Executive function has been described as the ability to respond and adapt to new situations. One of its components is flexibility to change, i.e. making new decisions when environmental factors have changed. A larger number of perseverations suggests more difficulty in changing or alternating tasks, in other words less flexibility.28 Previous studies have shown poorer performance in executive function, not only in flexibility, but also in planning and the inhibitory response in bipolar patients compared to healthy controls,50 and in memory and attention. Moreover, when compared to lithium, patients treated with anticonvulsants have worse cognitive performance.5,6,11,51–53 In our study, when comparing the two treatment groups, we found differences in flexibility measured by the perseverative errors of the WCST, with fewer errors in the lithium group. There were no significant differences in other WCST variables. The TMT-B time was shorter in the lithium group, which indicates better executive function in this group, but with p > 0.05. Other tests which indirectly assess executive function, such as the Corsi block-tapping task and verbal fluency, were similar in both groups. No differences were found for the other cognitive domains.

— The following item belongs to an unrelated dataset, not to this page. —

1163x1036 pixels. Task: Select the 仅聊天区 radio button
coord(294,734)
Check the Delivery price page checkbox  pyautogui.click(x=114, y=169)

The frontal lobes, the striatum and the thalamus, have been considered the neurobiological substrate of executive functions. The orbitofrontal cortex and the anterior cingulate cortex are the most closely associated with flexibility.54 In this study, when comparing treatment with and without lithium, differences were found precisely in the dimensions of frontal regions involved in executive processes. Interestingly, the correlation was stronger with the left precentral gyrus, which contains the primary motor area responsible for motor function, than with the prefrontal structures or the cingulum. A correlation was also found with the thalamus, which is the anatomical region for the integration of cortical information.55

One finding which was striking in our study was the positive correlation between amygdala volume and perseverative errors in those who used lithium. The amygdala is the substrate for the processing of primary emotions.56 Animal studies have shown that mesial lesions which include the amygdala generate a decrease in conditioned fear, and in humans, such lesions reduce autonomic reactivity to stimuli.57,58 With this in mind, it has been suggested that the role of the amygdala, in addition to that of the orbitofrontal cortex, is involved in decision-making, as it is a process dependent on emotions.59 In view of our results, one hypothesis is the possible relationship between the volume of the amygdala and greater emotional interference in executive function in those taking lithium, but this effect would be dampened by the greater volume of frontal structures already described.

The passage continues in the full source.